### What to work on
Return a word-for-word copy of the complete listing below.

### Records for the exercise
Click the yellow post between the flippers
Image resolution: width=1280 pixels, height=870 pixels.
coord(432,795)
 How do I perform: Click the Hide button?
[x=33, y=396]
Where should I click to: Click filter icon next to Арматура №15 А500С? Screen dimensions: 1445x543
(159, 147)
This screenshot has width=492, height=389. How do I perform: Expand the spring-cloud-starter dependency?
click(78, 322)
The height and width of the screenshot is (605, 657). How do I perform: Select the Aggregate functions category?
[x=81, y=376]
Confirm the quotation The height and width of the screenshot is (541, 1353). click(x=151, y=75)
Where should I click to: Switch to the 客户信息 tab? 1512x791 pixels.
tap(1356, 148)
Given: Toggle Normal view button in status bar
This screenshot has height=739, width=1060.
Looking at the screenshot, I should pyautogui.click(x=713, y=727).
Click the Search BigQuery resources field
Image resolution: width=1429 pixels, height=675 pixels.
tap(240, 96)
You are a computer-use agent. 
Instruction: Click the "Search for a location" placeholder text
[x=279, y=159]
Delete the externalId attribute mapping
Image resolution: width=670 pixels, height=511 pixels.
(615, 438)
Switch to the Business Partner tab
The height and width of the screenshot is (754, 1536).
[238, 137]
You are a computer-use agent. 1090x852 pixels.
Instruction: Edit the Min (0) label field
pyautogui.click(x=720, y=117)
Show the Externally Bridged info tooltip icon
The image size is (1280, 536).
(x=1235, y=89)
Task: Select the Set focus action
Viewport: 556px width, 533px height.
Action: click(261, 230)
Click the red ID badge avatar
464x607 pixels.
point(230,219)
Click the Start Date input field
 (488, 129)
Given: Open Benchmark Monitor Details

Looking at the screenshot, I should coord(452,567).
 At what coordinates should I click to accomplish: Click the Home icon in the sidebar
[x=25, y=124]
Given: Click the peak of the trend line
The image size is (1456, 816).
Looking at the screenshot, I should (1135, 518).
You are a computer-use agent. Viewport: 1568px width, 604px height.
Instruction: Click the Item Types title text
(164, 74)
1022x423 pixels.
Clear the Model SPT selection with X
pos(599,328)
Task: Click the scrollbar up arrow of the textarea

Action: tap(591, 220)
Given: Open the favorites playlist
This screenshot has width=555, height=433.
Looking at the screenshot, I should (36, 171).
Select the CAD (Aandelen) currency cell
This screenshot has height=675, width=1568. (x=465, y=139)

### Result for this task
Click the yellow post between the flippers
Image resolution: width=1280 pixels, height=870 pixels.
coord(432,795)
 How do I perform: Click the Hide button?
[x=33, y=396]
Where should I click to: Click filter icon next to Арматура №15 А500С? Screen dimensions: 1445x543
(159, 147)
This screenshot has width=492, height=389. How do I perform: Expand the spring-cloud-starter dependency?
click(78, 322)
The height and width of the screenshot is (605, 657). How do I perform: Select the Aggregate functions category?
[x=81, y=376]
Confirm the quotation The height and width of the screenshot is (541, 1353). click(x=151, y=75)
Where should I click to: Switch to the 客户信息 tab? 1512x791 pixels.
tap(1356, 148)
Given: Toggle Normal view button in status bar
This screenshot has height=739, width=1060.
Looking at the screenshot, I should pyautogui.click(x=713, y=727).
Click the Search BigQuery resources field
Image resolution: width=1429 pixels, height=675 pixels.
tap(240, 96)
You are a computer-use agent. 
Instruction: Click the "Search for a location" placeholder text
[x=279, y=159]
Delete the externalId attribute mapping
Image resolution: width=670 pixels, height=511 pixels.
(615, 438)
Switch to the Business Partner tab
The height and width of the screenshot is (754, 1536).
[238, 137]
You are a computer-use agent. 1090x852 pixels.
Instruction: Edit the Min (0) label field
pyautogui.click(x=720, y=117)
Show the Externally Bridged info tooltip icon
The image size is (1280, 536).
(x=1235, y=89)
Task: Select the Set focus action
Viewport: 556px width, 533px height.
Action: click(261, 230)
Click the red ID badge avatar
464x607 pixels.
point(230,219)
Click the Start Date input field
 (488, 129)
Given: Open Benchmark Monitor Details

Looking at the screenshot, I should coord(452,567).
 At what coordinates should I click to accomplish: Click the Home icon in the sidebar
[x=25, y=124]
Given: Click the peak of the trend line
The image size is (1456, 816).
Looking at the screenshot, I should (1135, 518).
You are a computer-use agent. Viewport: 1568px width, 604px height.
Instruction: Click the Item Types title text
(164, 74)
1022x423 pixels.
Clear the Model SPT selection with X
pos(599,328)
Task: Click the scrollbar up arrow of the textarea

Action: tap(591, 220)
Given: Open the favorites playlist
This screenshot has width=555, height=433.
Looking at the screenshot, I should (36, 171).
Select the CAD (Aandelen) currency cell
This screenshot has height=675, width=1568. (x=465, y=139)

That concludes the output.